Actionable Ways to Explore the History
If you're a history nerd or a true crime enthusiast heading to the border city, don't just watch the movie. Do the actual work to understand the context of 1946.
- Visit the Texarkana Museums System: They have archives that include original newspaper clippings from the Gazette and the Daily News. Reading the actual headlines from May 1946 gives you a chilling sense of the real-time panic that the movie misses.
- The Murder Sites: While many are on private property now or have been reclaimed by nature, you can still drive the general areas of the backroads and lovers' lanes. It’s a sobering reminder of how isolated these locations were before urban sprawl took over.

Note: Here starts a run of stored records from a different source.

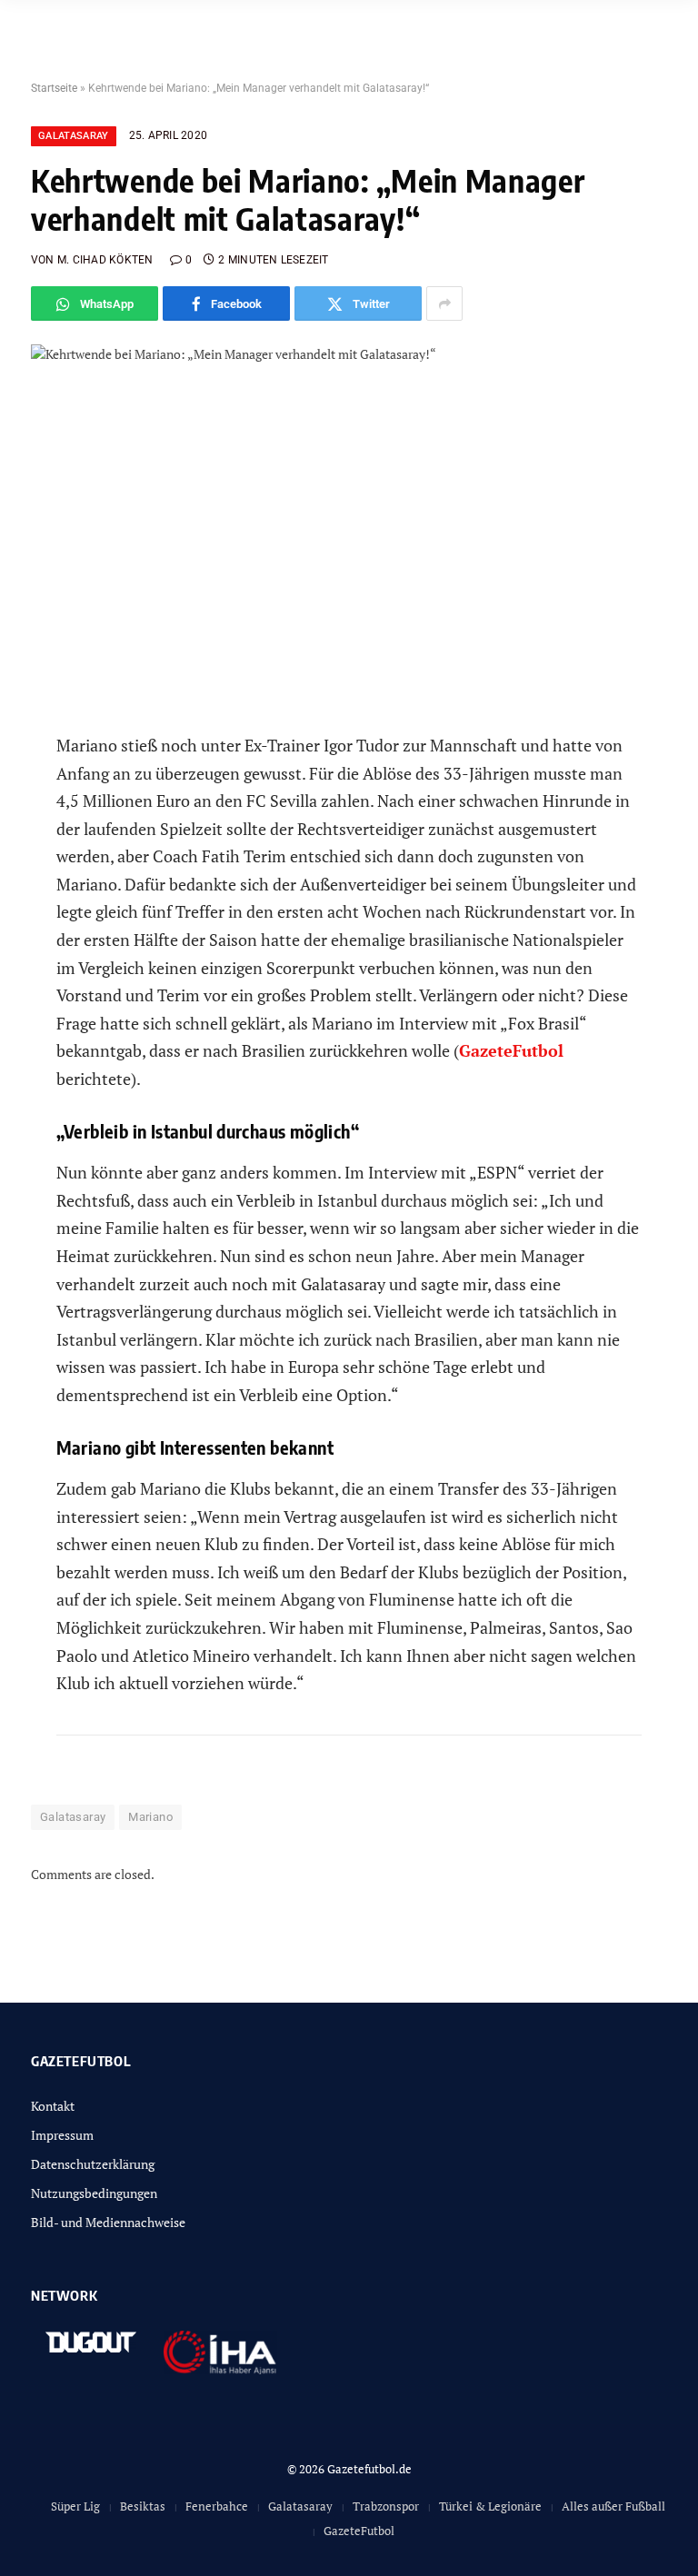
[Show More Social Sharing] (444, 303)
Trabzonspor (386, 2506)
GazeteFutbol (359, 2530)
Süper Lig (75, 2506)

- Read "The Phantom Killer" by James Presley: If you want the most factually dense account of the crimes, this is the gold standard. Presley was the nephew of one of the investigating officers, and he spent decades deconstructing the Swinney files.
- Support Local Heritage: The city often holds historical tours that focus on the Victorian architecture and the railroad history, which provides the necessary backdrop to why the town was so vulnerable in the first place.
Texarkana's story isn't just about a killer in a mask. It’s about how a community responds when the unthinkable becomes their nightly reality. The "Phantom" might be long gone, but the way he changed the city is etched into the very pavement of State Line Avenue. Honestly, the real story is much more haunting than the fictionalized version because the real story doesn't have a neat "The End" credit sequence. It just has the wind in the pines and a lot of unanswered questions.